The data:
◇ ◇ ◇ ◇
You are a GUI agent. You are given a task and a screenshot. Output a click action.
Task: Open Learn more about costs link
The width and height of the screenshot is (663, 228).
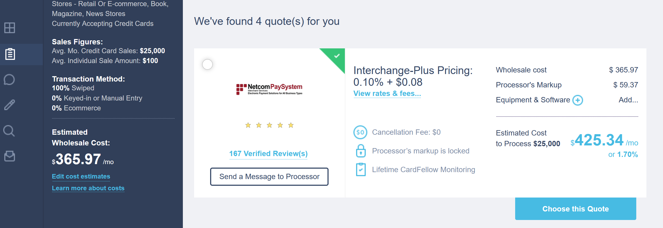[x=88, y=188]
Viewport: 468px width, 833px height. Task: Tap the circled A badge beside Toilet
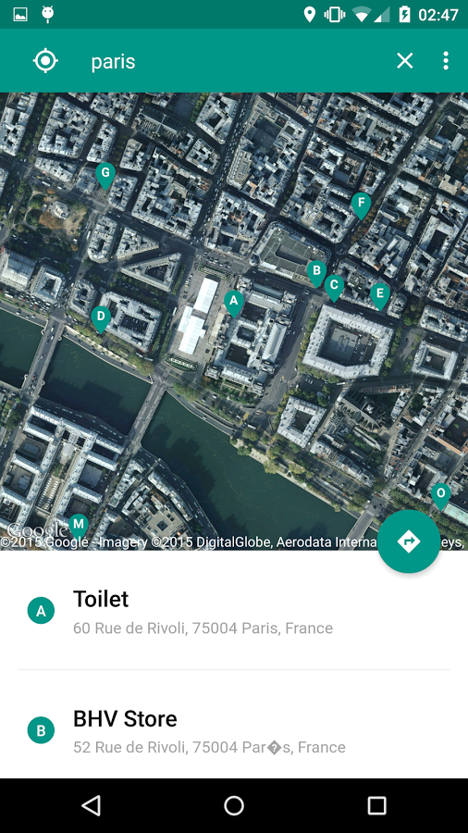41,611

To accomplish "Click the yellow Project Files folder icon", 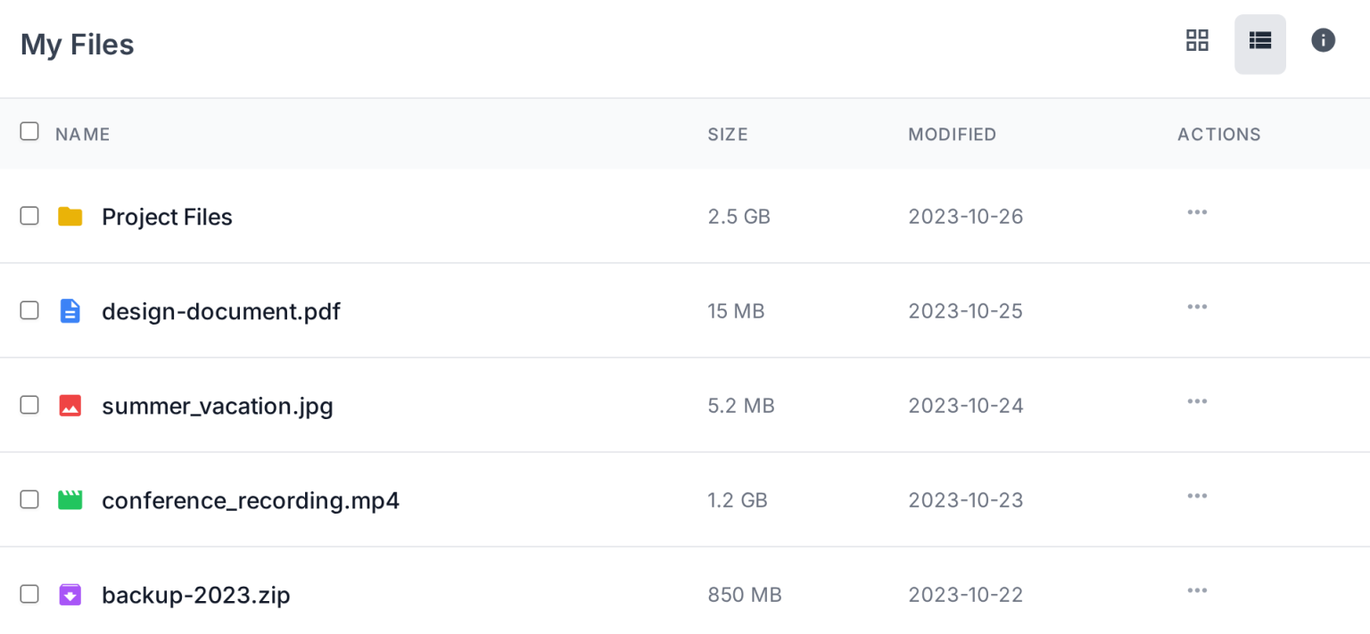I will pos(70,217).
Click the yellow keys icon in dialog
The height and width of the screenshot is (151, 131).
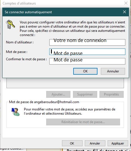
◇ ◇ ◇ ◇
Work instructions:
Set down the lines of the records from the line with "Click the yellow keys icon in dialog" through the end of the records, both ends included, leaving out the pictures.

In response:
Click the yellow keys icon in dialog
The height and width of the screenshot is (151, 131).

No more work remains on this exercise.